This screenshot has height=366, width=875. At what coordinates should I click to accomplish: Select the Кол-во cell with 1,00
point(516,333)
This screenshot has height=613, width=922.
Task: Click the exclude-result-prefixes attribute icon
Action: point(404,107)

════════

CO PRZYGOTOWAĆ:
Zbierz z powyższego materiału wszystkie wiersze zawierające słowo „This” i przepisz je. Wielkość liter ma znaczenie.

ODPOWIEDŹ DO ĆWICZENIA:
This screenshot has height=366, width=875. At what coordinates should I click to accomplish: Select the Кол-во cell with 1,00
This screenshot has height=613, width=922.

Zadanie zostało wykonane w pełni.